Termination Settings

Using termination settings you can control how layline.io should behave upon shutdown of a Workflow that this Asset is part of. A Workflow shutdown at most goes through three phases:

  1. Signalling shutdown: layline.io signals inputs that it wants to shut down.
  2. Signalling abort: In case the shutdown was not confirmed, layline.io sends an abort request.
  3. If the abort was not confirmed, layline.io terminates the input without further wait.

  • Shutdown grace period [ms] : Time to wait for the input processor to gracefully confirm shutdown once a shutdown request has been received.

  • Abort grace period [ms] : In case the shutdown signal was not confirmed in due time, an abort request will be issued. If the abort is not confirmed in the configured time interval, a hard termination will be issued. The abort timeout is consecutive to the shutdown timeout.

Format

Data read from a Kafka topic must be read in a format which must have been previously defined by you.

If you have defined such a format, then you can select it from the list of available formats by clicking on the button next to the field (1).

Kafka Source

You need to assign a Kafka Source. The Source defines which topics can be read from. The Source must have been previously defined.

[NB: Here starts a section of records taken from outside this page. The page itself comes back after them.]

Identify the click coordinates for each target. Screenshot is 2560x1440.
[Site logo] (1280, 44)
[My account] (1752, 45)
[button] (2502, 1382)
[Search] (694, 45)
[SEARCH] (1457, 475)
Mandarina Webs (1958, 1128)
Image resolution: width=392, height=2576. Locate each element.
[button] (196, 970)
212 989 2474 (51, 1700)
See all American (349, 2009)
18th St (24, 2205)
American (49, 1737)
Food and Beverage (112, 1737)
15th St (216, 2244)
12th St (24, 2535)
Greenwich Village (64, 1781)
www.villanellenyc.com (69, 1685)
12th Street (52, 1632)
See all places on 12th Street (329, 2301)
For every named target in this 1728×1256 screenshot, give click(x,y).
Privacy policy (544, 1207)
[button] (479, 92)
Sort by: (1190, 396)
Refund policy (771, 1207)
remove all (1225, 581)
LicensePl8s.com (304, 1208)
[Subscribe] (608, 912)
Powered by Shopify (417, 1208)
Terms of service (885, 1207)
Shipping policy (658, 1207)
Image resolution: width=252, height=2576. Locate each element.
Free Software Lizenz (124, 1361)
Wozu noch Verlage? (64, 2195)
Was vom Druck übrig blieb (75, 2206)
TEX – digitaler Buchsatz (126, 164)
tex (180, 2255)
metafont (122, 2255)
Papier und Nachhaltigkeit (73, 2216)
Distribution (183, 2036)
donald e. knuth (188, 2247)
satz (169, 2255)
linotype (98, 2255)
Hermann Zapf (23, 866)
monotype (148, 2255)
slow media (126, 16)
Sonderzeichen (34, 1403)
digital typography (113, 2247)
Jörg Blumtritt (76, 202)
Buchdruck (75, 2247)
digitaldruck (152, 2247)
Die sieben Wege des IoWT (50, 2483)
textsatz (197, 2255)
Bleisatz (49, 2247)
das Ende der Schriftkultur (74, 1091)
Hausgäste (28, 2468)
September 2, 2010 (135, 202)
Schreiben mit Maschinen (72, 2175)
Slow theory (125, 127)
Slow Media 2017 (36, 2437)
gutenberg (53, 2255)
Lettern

Select the Sink by clicking on the button next to the field (1).

Kafka Settings

In the Kafka Settings section, you define how you want to read data from Kafka topic(s).

Consumer Group and Polling

  • Group ID : The Group ID reflects Kafka's Consumer Group ID. A unique string that identifies the consumer group this consumer belongs to. This property is required if the consumer uses either Kafka's group management functionality or the Kafka-based offset management strategy. If you don't know what this is, please consult Kafka's documentation.

  • Max. poll records : Number of records to read from a Kafka topic in one go. E.g. a value of 500 means that messages are read in chunks of 500 from the configured Kafka topic(s). This is equivalent to Kafka's max.poll.records parameter.

  • Max. poll interval [ms] : Timeout for in-between polling intervals. E.g. a value of 300000 means that Kafka will wait for 5 minutes for the client to return and ask for more data before it. This places an upper bound on the amount of time that the consumer can be idle before fetching more records. If the next polling is not invoked before expiration of this timeout, then the consumer is considered failed and the group will rebalance in order to reassign the partitions to another member. This is equivalent to Kafka's max.poll.interval.ms parameter.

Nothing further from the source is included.